Doch nun hat ausgerechnet Gipfelchef Donald Tusk diese Inszenierung gestört. Vor dem letzten Europäischen Rat des Jahres übte der Pole unverhohlen Kritik an der europäischen Flüchtlingspolitik. Die in der Flüchtlingskrise 2015 eingeführten EU-Quoten zur Umverteilung von Asylbewerbern aus Griechenland und Italien seien "spalterisch" und "ineffizient", schrieb er in einem Arbeitspapier.
Als Tusk deswegen unter Beschuss geriet, legte er noch einen drauf. Der erst Anfang des Jahres in seinem Amt bestätigte Ratspräsident warnte mit Blick auf die Migration und die Währungsunion vor einer doppelten Spaltung: "Wenn es um die Währungsunion geht, verläuft die Spaltung zwischen Norden und Süden", sagte der rechtsliberale Pole. "Wenn es um Migration geht, verläuft sie zwischen Ost und West."

Ziel A:
Mit welchen beiden Adjektiven bezeichnete Tusk im Text über Donald Tusk die EU-Quoten zur Umverteilung von Asylbewerbern?
Ziel B:
Führen Sie den Text über Donald Tusk im Anschluss an seinen letzten Satz fort.

Datenzeilen:
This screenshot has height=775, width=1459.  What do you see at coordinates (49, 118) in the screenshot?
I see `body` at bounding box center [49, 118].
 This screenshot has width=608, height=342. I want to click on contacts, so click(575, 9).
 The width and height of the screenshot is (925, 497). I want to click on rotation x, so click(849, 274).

Lösung A:
Als „spalterisch“ und „ineffizient“.

Lösung B:
Wie zur Bestätigung gratulierten Polen und Tschechien dem Gipfelchef zu diesen ungewöhnlich offenen Worten. Er freue sich, dass der polnische Ansatz in der Flüchtlingspolitik "immer mehr" verstanden werde, sagte der neue Warschauer Regierungschef Mateusz Morawiecki. Die Quoten seien "sinnlos", sekundierte Tschechiens ebenfalls neuer Ministerpräsident Andrei Babis.
Streit um Solidarität
Energischer Widerspruch kam von Bundeskanzlerin Angela Merkel. Eine "selektive Solidarität" könne es nicht geben, sagte sie. Und dann ging sie Tusk direkt an: "Die Beratungsgrundlagen, die wir von unserem Ratspräsidenten bekommen haben, reichen heute noch nicht aus." Die EU benötige nicht nur Solidarität an den Außengrenzen, sondern auch im Inneren, betonte die Kanzlerin.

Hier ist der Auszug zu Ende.